Autor: Luis Fernando Veríssimo
Editora: Objetiva
Data: 2001
“Estamos no topo da cadeia alimentar dos bichos de sangue quente e somos da categoria dos predadores: comemos de tudo, da baleia ao escargot. Assim o escritor analisa a espécie, nos ajuda a compreender fomes diversas - e alivia culpas, se elas ainda existirem. Sim, Veríssimo é especialista no assunto. Na cozinha só entra para abrir geladeira, mas sabe comer. Delicia-se com bravos minestrones, carnes malpassadas, tortas sofisticadas ou pastéis de beira de estrada. Sorte a nossa, porque depois de comer tanto e tão bem ele ainda escreve, deliciosamente, sobre experiências viscerais. Ou alguém já descreveu melhor do que o Veríssimo aquele encantamento que sentimos, ah sim, quando a gema se desprende da clara e, viscosa, quente, se desmancha sobre os grãos de arroz? Seus textos também podem nos embriagar, de tanto rir, se o assunto for os tintos mais apropriados para aquele jantar de sexta à noite, ou a ressaca do dia seguinte - Veríssimo aposta que na sua adolescência as bebedeiras tinham grandeza, e na luta desigual entre o cuba-libre e seu instinto de preservação, o primeiro ganhava sempre”.
Acredito que esse texto de abertura presente no livro já seria o suficiente para fazer qualquer mortal sentir vontade de lê-lo. Ainda mais, se o mortal em questão, for amante da gastronomia que nos rodeia tanto no cotidiano, quanto em ocasiões especiais, pois Veríssimo conseguiu unir o útil ao agradabilíssimo: boas crônicas de humor sobre comida.
Colocando o ato de comer como uma forma extrema de possuir o que queremos, o autor conta casos e expõe situações das quais quase todos já tivemos a chance de vivenciar um dia em nossas vidas.
A crônica O buffet, que inicia esse mundo “gastronômico-literal”, mostra de forma clara aquilo que sempre insistimos em esconder: o principal motivo pelo qual vamos as festas é a comida. Encenando um manual de “como se portar em um buffet se quiser comer”, o autor ensina macetes para se satisfazer com sucesso, como levar dois pratos fingindo que um será para o acompanhante, por exemplo.
Outra crônica que merece destaque, principalmente para aqueles que gostam de comidas sem frescura, é a crônica União, gente. Fiquei impressionada ao saber que não só eu, ou Veríssimo, mas muitas pessoas são contra àquela coisinha verde na comida, ou salsinha, como é mais conhecida: “Minha rebelião contra a salsinha ganha adeptos e, a julgar pela correspondência que recebo, esta era uma causa à espera do primeiro grito. Só não conseguimos ainda nos organizar e partir para a mobilização - manifestações de rua, abraços a prédios públicos - porque persiste uma certa indefinição de conceitos. Eu sustento que “salsinha” é nome genérico para tudo que está no prato só para enfeite ou para confundir o paladar, o que incluiria até aqueles galhos de coisa nenhuma espetados no sorvete, o cravo no doce de coco, etc. Outros, com mais rigor, dizem que salsinha é, especificamente, o verdinho picadinho que você não consegue raspar de cima da batata cozida, por exemplo, por mais que tente. Outros, mais abrangentes até do que eu, dizem que salsinha é o nome de tudo que é persistentemente supérfluo em nossas vidas, da retórica à porta-aviões, passando pelo cheiro-verde. Meu conselho é que evitemos a metáfora e a disputa semântica e, unidos pela mesma implicância, passemos à ação. Para começar, sugiro um almoço informal com o presidente da República, em Brasília, para discutir a gravidade da questão, que certamente não merece menos atenção do que as novelas da Globo”. E ele não pára por aí, pois em Salsinha 2, a história continua com referências em línguas diferentes. Realmente, sensacional.
◆ ◆ ◆ ◆
> Problema curto A:
Responda, com base na resenha do livro de crônicas de Veríssimo:
(i) Qual editora publicou o livro?
(ii) Qual crônica abre o livro?
(iii) Em que crônica a história da salsinha continua?
> Problema curto B:
Dê a continuação da resenha do livro de crônicas de Veríssimo, a partir da última frase apresentada.
O material que vem a seguir é independente da resenha.

> Dados fornecidos:
◆ ◆ ◆ ◆
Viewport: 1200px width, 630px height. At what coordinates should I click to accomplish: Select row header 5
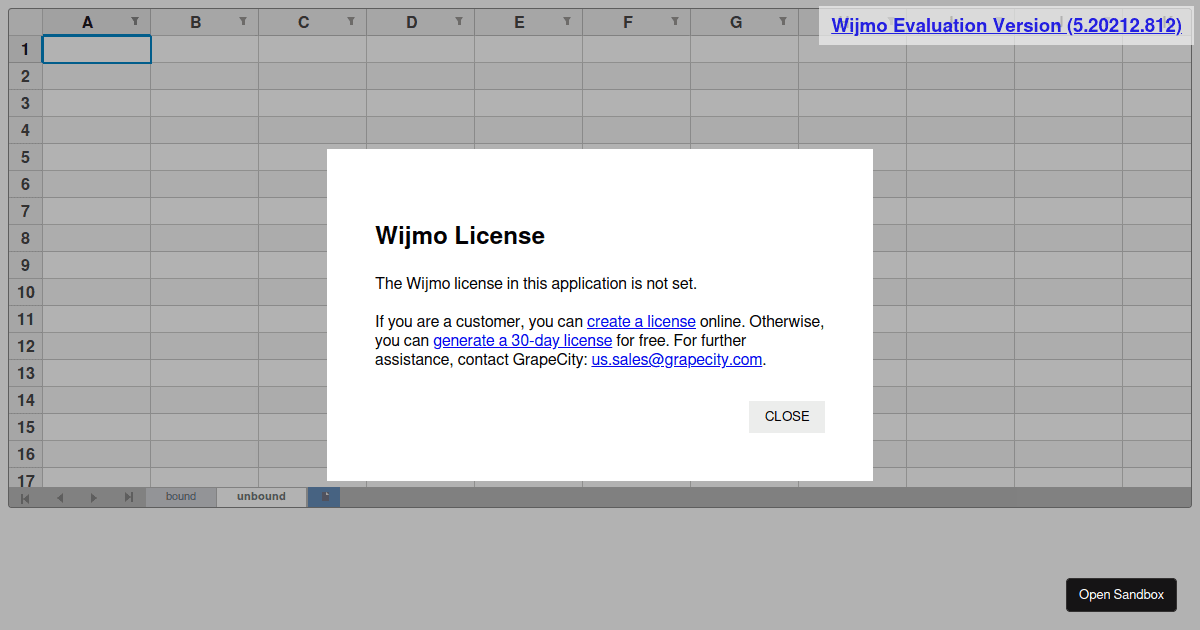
◆ ◆ ◆ ◆
> Resposta final A:
(i) Objetiva.
(ii) O buffet.
(iii) Salsinha 2.

> Resposta final B:
Por fim, acho que o ápice de identificação com o ser humano está em O come e não engorda. Existe pessoa mais invejada do que o come e não engorda? Veríssimo afirma que ele é seu ídolo, já que sonha em emagrecer e depois nunca mais engordar, por mais que tente. O autor conclui ainda, que ele seja de outra espécie “Não é humano. Pode até ser melhor do que nós, um aperfeiçoamento, mas não é humano. Afinal, o que une a humanidade é o seu apetite comum”. E eu concordo. Quem não morre de inveja quando vê aquela amiga, ou aquele primo, que comem esganadamente - e ainda repetem sobremesas - sem remorso algum? Veríssimo conseguiu cutucar nossa ferida. Mas ainda assim, nos consola e arranca aplausos. Mostra que não estamos sozinhos.
Confesso que escrever sobre Veríssimo me dá certo prazer, visto que amo o seu modo de escrever com humor de uma forma totalmente brilhante. Mas isso não me torna suspeita nesse caso, afinal este livro é realmente bom. Desafio alguém a ler não se identificar, pelo menos, com sete das crônicas apresentadas.Pode servir como livro de cabeceira, ou como manual de comportamento. Isso varia de acordo com o grau do passado canibal que existente em cada um. Mas que as risadas são garantidas, ah, isso elas são.